Appl. Sci. 2025, 15(5), 2507; https://doi.org/10.3390/app15052507 - 26 Feb 2025

Cited by 1 | Viewed by 588

Abstract

An electromagnetic (EM) absorber-embedded Ka-band double-layer tapered slot antenna (DLTSA) is proposed in this work. The EM absorber is placed on both sides of the tapered radiating slots as a means of achieving the reduced monostatic radar cross section (RCS) at the X-band. [...] Read more.

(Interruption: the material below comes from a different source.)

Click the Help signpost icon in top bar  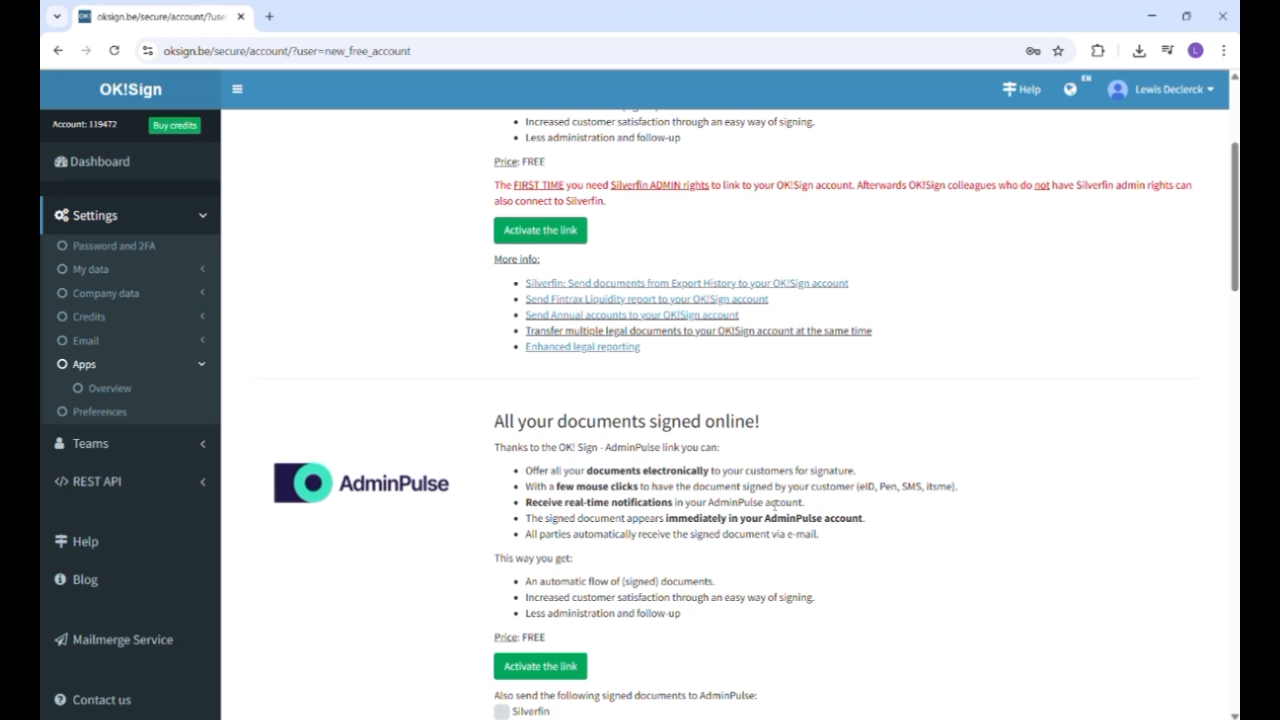click(x=1009, y=89)
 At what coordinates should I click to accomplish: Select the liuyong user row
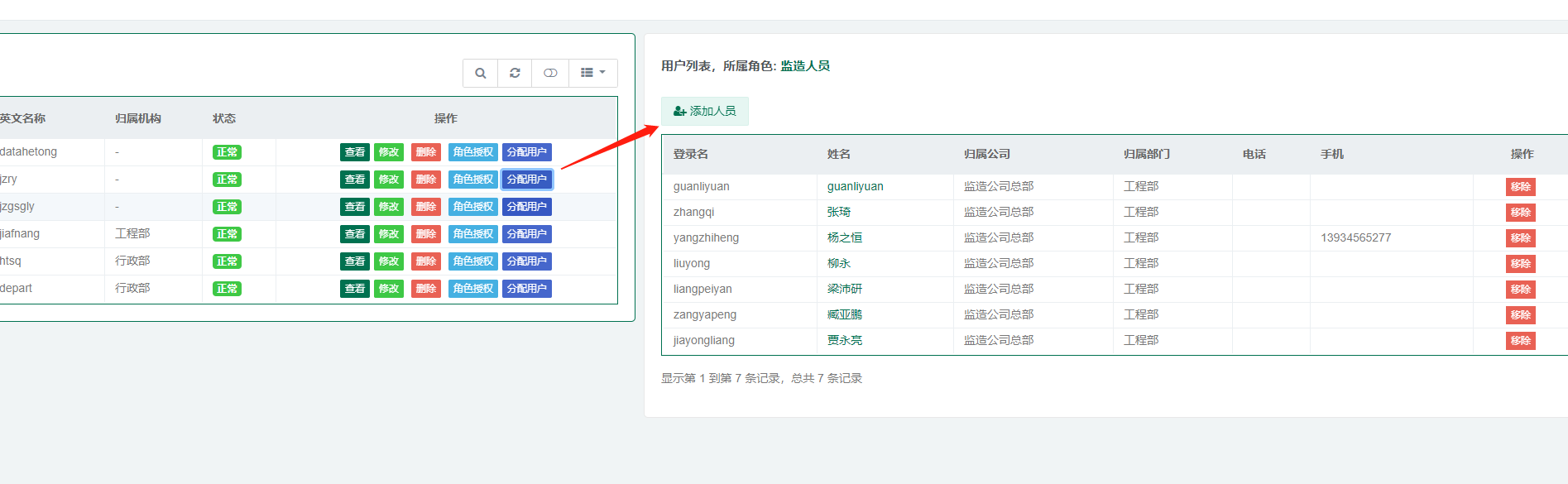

An electromagnetic (EM) absorber-embedded Ka-band double-layer tapered slot antenna (DLTSA) is proposed in this work. The EM absorber is placed on both sides of the tapered radiating slots as a means of achieving the reduced monostatic radar cross section (RCS) at the X-band. A conventional tapered slot antenna (TSA) with EM absorbers at the same position suffers from the distorted current distribution from the feedline to the radiating slots and causes a degraded radiation performance with a tilted beam. In contrast, the DLTSA with EM absorbers maintains the impedance and radiation characteristics of the antenna without the EM absorbers, while achieving the reduced monostatic RCS for the cross-polarized incident wave. The functionality of the reduced RCS is verified with the 4-by-4 DLTSA array design. The 4-by-4 array prototype with FGM-125 EM absorbers is matched at the Ka-band with a 14.7 dBi boresight gain at 35 GHz. The monostatic RCS is measured in an indoor environment, showing 6.5 dB monostatic RCS reduction at the X-band on average, verifying the computed expectations. This work validates the possible use of EM absorbers at the front side of a missile seeker composed of end-fire radiating elements. Full article

(This article belongs to the Special Issue Multi-Band/Broadband Antenna Design, Optimization and Measurement)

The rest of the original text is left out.